If the path to the yaml configuration file is /users/me/path/to/AI-Stuff/someRandomName.yaml
, then the command you need would be one of the following:
cd /users/me/path/to/AI-Stuff
cd ~/path/to/AI-Stuff
where the tilde (~) functions as the path to your user account’s directory.
Now we can finally start training with
mlagents-learn ./someRandomName.yaml --run-id agent_01
agent_01
is the name of the training session, and you can change this to train different versions of the AI with different names and save previous ones for future reference. This will now create a new folder in your selected folder with the name that you provided in -run-id
. If you stop it for any reason, you can resume training of the same model by simply adding --resume
on the end of the previous command (you can access command history by pressing the up arrow on your keyboard).
Once the program is ready to start training, press play in the Unity editor. If all goes well, your agent(s) will now be behaving chaotically :)
Step 5 : Optimize
Training takes time. I typically leave my computer running overnight to train the model, and sometimes more than a day.

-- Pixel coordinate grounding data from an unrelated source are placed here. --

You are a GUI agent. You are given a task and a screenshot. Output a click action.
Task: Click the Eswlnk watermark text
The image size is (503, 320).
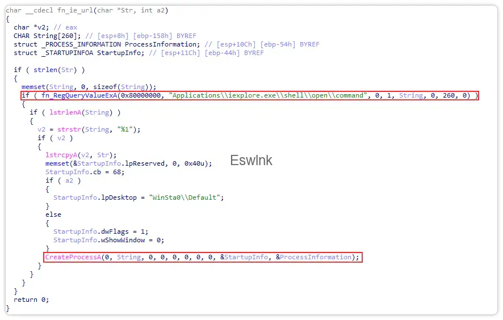tap(251, 161)
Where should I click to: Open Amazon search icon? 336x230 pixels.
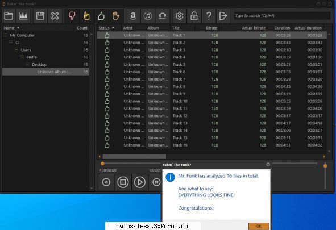pos(133,16)
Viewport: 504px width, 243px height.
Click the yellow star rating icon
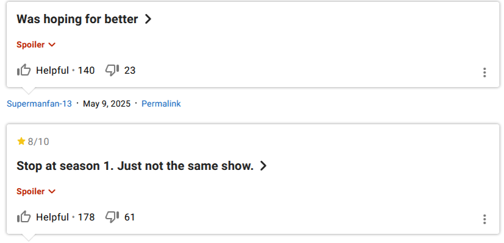point(21,141)
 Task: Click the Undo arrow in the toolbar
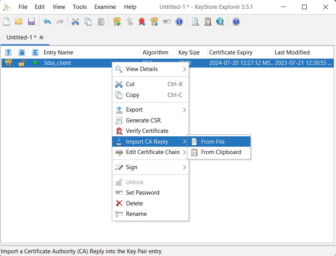[47, 22]
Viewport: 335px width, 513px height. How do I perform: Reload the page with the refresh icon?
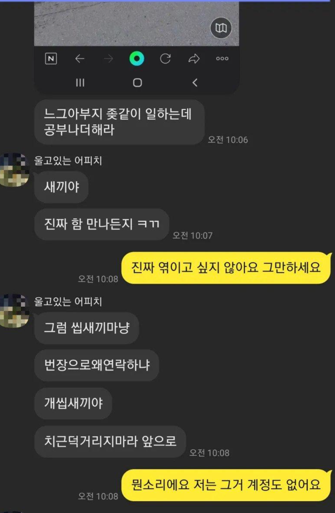pyautogui.click(x=165, y=59)
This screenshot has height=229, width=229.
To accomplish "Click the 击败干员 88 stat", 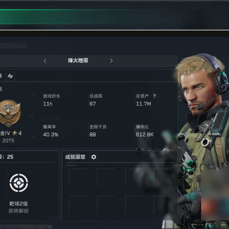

If you have just one agent in your scene, it will run at a very high speed, trying to make the most of the processing power available, but it can only do so much. To speed things up, create several copies of the agent and it’s environment spaced apart so that the agents cannot interact with each other. If your environment is static, like training a race car for example, you can use a single environment and have all the cars be invisble to each other and not collide with each other using Unity’s physics layers. If you want the agents to compete with each other, then you can put all of them in a single environment, but then you must be very careful about how many agents you put into one environment.
With more agents in your world, training will be quicker since all of the agents share the same neural network brain, and learn from each others’ experiences. There is a balance between not enough and too many agents, which differs based on the complexity of your system and available processing power.
To see how your agent is doing, open a new terminal window (activate the conda environment again for this window if you’re using it) and navigate to the same folder using cd
. Then input tensorboard --logdir TheModelName
and press enter. Now, go the link provided. This will show you a graph of all the agents trained so far and in progress. There are several buttons and sliders to fiddle with the display.
After a while, it is possible that your AI is doing exactly what you want it to! This is the ideal scenario. However, it is more likely that the agent has figured out a loophole to farm rewards. Some of my experiences include agents applying negative braking to accelerate faster and doing donuts to maintain speed near the centre of the lane. Another time, a robotic arm found out that the best way to get rewards was to keep it’s hand close to the target but not touch it in order to rapidly gain points. Another agent figured out how to do ridiculous acrobatics on one leg to stand as tall as possible, using the other one to improve stability.
Once this happens, fix the reward system and train again. Keep fine tuning the rewards and retraining the agent until you are happy with the result. This can take several days of work. Be patient :)
That’s all for now. There is a lot more to AI, even just within Unity3D ml-agents which I did not cover in this general overview. It will take time to master the basics. A first project could take anywhere from a few hours to a few weeks to set up. I strongly recommend doing your own research to improve your future projects. As mentioned above, I may write another article explaining in depth some methods for optimizing reward functions. Good luck!
Below are some demos I created a while ago for you to compete against the trained AI model in an arcade style race around a simple track.
Original : Better graphics, tire smoke, controllable camera.
Performant : Easier to control given the automatic camera. Highly optimized graphics for low end devices (got 35 fps on a 10 year old PC!) and a slightly different track to show that the agent can generalize to a new track it has never seen.